Dataset records Start Marker

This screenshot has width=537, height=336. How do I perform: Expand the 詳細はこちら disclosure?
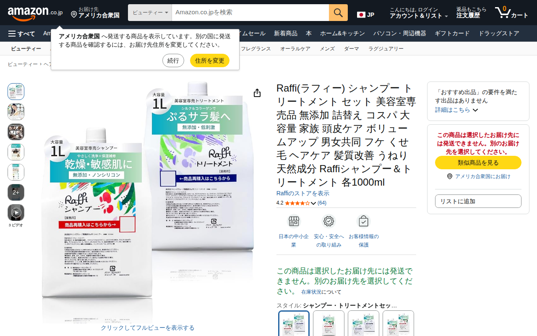(456, 110)
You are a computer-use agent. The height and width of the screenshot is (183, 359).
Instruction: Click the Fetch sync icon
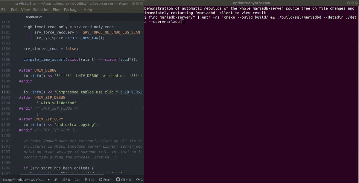tap(101, 180)
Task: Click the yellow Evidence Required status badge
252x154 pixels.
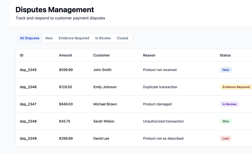Action: point(236,87)
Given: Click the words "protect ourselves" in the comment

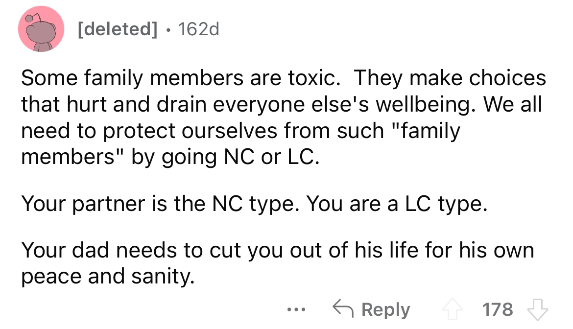Looking at the screenshot, I should (x=184, y=131).
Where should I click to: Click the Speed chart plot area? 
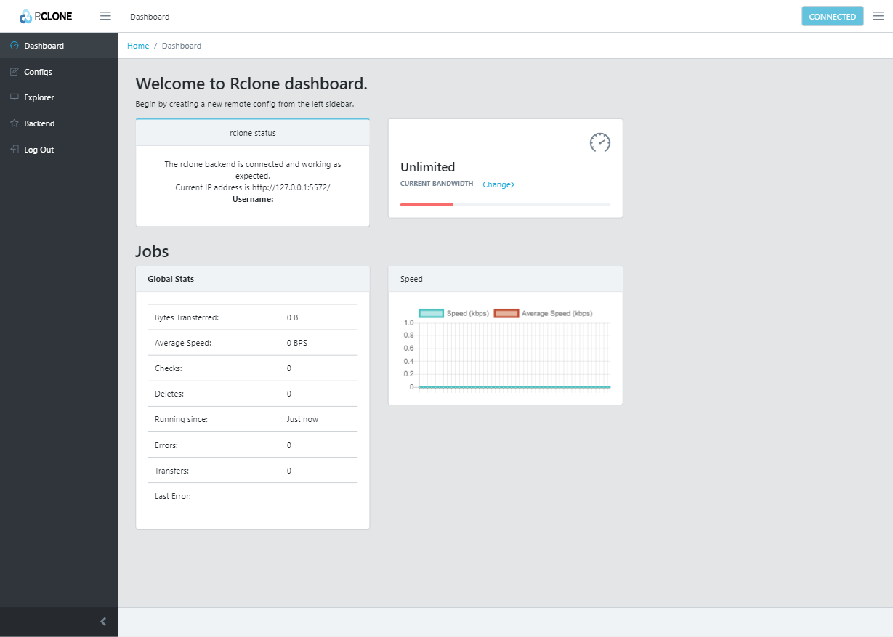514,355
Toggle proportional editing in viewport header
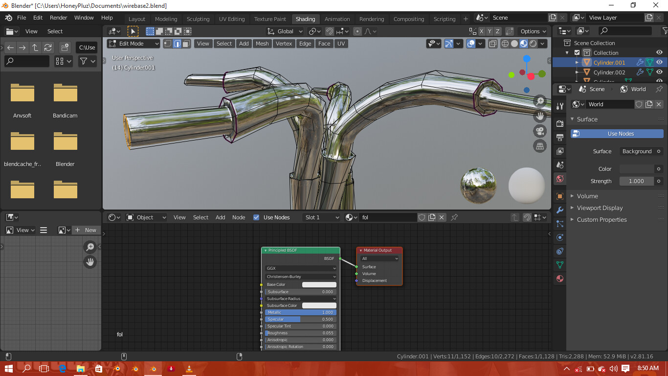Viewport: 668px width, 376px height. (x=357, y=31)
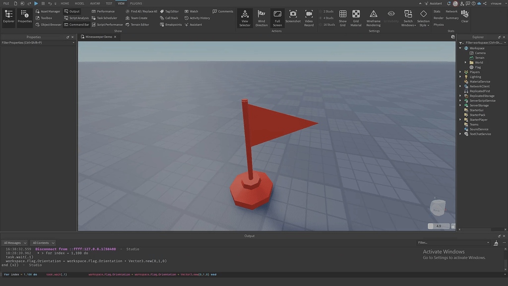508x286 pixels.
Task: Expand the Workspace tree item
Action: click(x=459, y=48)
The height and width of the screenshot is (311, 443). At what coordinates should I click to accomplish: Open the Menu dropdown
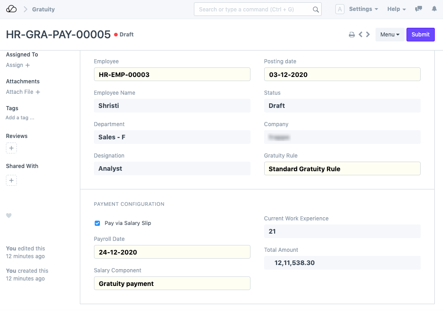click(390, 35)
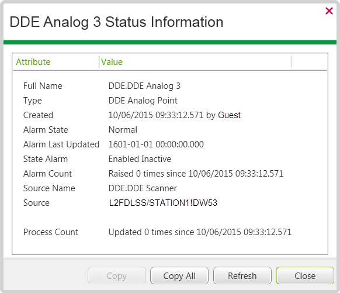Close dialog with the red X icon
Viewport: 340px width, 293px height.
[329, 11]
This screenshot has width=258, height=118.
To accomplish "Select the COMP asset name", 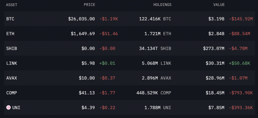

Dataset records End Marker

■ **Description of the task**
The lines to reproduce run from the line containing "Toggle proportional editing" through the last line of the records above, both included. Copy them exactly and drop the pictures.

■ **Answer to this problem**
Toggle proportional editing in viewport header
Viewport: 668px width, 376px height. (x=357, y=31)
508x286 pixels.
Task: Expand the Workspace tree item
Action: click(x=459, y=48)
The height and width of the screenshot is (311, 443). At what coordinates should I click to accomplish: Open the Menu dropdown
click(390, 35)
Close dialog with the red X icon
Viewport: 340px width, 293px height.
[329, 11]
This screenshot has width=258, height=118.
To accomplish "Select the COMP asset name", 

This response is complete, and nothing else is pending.